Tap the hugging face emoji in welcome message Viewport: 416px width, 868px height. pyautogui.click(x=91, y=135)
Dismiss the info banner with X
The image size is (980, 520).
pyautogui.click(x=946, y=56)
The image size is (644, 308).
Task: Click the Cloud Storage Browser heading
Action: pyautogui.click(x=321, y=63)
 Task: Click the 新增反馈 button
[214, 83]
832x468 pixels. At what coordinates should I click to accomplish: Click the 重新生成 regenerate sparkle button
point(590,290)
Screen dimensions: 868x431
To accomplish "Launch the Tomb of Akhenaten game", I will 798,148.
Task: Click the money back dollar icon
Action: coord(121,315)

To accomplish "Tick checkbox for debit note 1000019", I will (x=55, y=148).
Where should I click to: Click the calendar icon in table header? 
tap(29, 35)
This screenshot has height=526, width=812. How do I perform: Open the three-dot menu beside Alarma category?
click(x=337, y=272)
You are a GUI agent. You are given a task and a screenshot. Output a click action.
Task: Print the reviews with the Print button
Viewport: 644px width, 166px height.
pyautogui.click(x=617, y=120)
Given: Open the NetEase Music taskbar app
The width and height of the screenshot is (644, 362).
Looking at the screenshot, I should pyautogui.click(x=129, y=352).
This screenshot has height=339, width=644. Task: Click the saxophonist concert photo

DIRECTIONS. Retype the listing lines starting at the one containing "Given: Open the NetEase Music taskbar app" and ending at the last line of the listing, both included.

CORRECT RESPONSE.
Given: Open the NetEase Music taskbar app
The width and height of the screenshot is (644, 362).
Looking at the screenshot, I should pyautogui.click(x=129, y=352).
This screenshot has height=339, width=644. Task: Click the saxophonist concert photo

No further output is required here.